The Howard Government has marked out industrial relations as one of its big reform goals in its fourth term – a term where it will enjoy the unusual luxury of a clear legislative path in the Senate.
The key question will be whether this extension of the government’s “reform” agenda which began in 1996 will be of long-term benefit to Australia’s employed and unemployed, or pave the way for Australia to follow the questionable American path of absolute flexibility of the labour market.
At its best, the American system is truly responsive to the needs of its massive and dynamic economy. Its workers are flexible, they change jobs and locations frequently; business is not bound up by complex awards and industrial procedures; wage rises are tied to productivity and very often negotiated by the business itself without recourse to unions or government commissions.
At its worst, America offers a pitiful minimum wage of $3.50 an hour, minimal extra benefits such as long-service leave or even holidays, together with no long-term government social security safety net.
The US system produces an economy which benefits the bulk of the population, and makes many people very rich, but which also locks tens of millions into the misery of merely existing in a low-paid underclass.
Indeed, the American system treats workers just like any other commodity – wages rise and fall and jobs come and go in line with “the market”.
For more than a century, Australia has adopted a different model with much greater government intervention and concern for the common good of workers.
On the other hand, the Australian system has certainly had its shortcomings, not least of which have been bloody-minded and selfish unions which have abused the system and sometimes sabotaged the economy for their own base purposes.
The task of workplace relations reform has been given to Victorian federal Liberal MP, Kevin Andrews.
There are also senior government ministers who are enthusiastic about following the American path.

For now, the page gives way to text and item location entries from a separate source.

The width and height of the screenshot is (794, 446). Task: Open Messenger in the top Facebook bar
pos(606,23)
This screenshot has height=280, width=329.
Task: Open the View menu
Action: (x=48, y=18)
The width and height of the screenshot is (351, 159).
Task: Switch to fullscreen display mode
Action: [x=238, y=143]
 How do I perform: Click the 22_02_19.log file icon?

However, Mr Andrews appeared to make a good start recently in outlining the government’s vision at a Committee for Economic Development of Australia (CEDA) gathering in Melbourne.

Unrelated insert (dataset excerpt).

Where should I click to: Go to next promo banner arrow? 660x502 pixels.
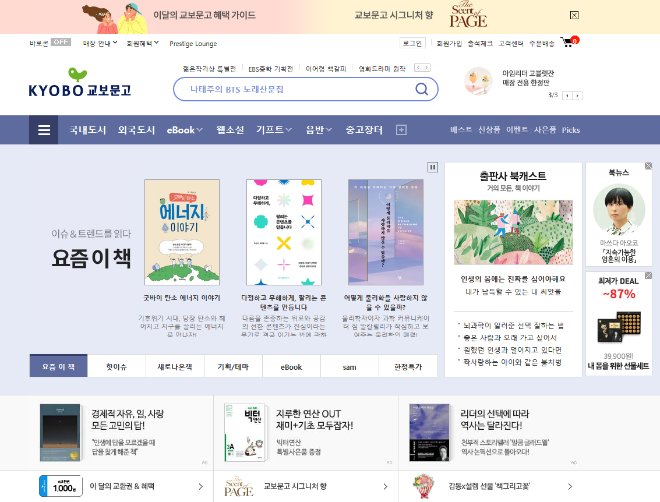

“The workplace relations system is inextricably linked with the social good of job creation, which in turn is a foundation and expression of human dignity,” he said.
Indeed any economic model should be predicated on the notion of the ability of people to earn a decent living and support a family.
The Australian system – for all its faults – has endeavoured to pursue that goal.
However, Mr Andrews argues that Australia’s unique system of conciliation and arbitration was born in the 20th-century and designed for “the old economy”, which was heavily regulated and protected.
“The goal of the system in 1904 was simply to conciliate and arbitrate the rights of existing employers and employees,” he said. “One hundred years later, the goals of our workplace relations system should be much broader.”
To this end, the Howard Government wants to break up the “one-size-fits-all” approach to IR. Its aims include:
- A system which reduces the barriers to employment and the costs of employment and which has as its fundamental aim the growth of Australia’s productive capacity and the provision of work for all who are capable of it.
- A system in which employers and employees are encouraged to determine their own working arrangements and hours by looking to their common interests, rather than being stuck in an adversarial system.
- A system which reduces formalities, costs, and unwarranted interference by “third parties” (i.e., unions).
- A simple and genuine safety net, rather than a complex system of prescriptive and competing regulations.
Much of what Mr Andrews is saying has substantial weight, but there are major concerns including the prospect of the elimination or cutting of the minimum wage, and award provisions such as jury duty and long-service leave.
Australia can cut wages at the lower end, but it will never be able to “compete” with China or India. It can eliminate much of the baggage of yesterday’s industrial club and streamline the system, but the idea of “an umpire” has been a welcome part of Australia’s system.
The idea of a 14-year-old shop assistant proposing an individual contract or special conditions with a mega-giant like Coles or Woolworths without the help of a union is ludicrous.
With record low industrial disputation in Australia and low unemployment, the Howard Government should be careful not to be pushed into a complete dog-eat-dog world in workplace relations.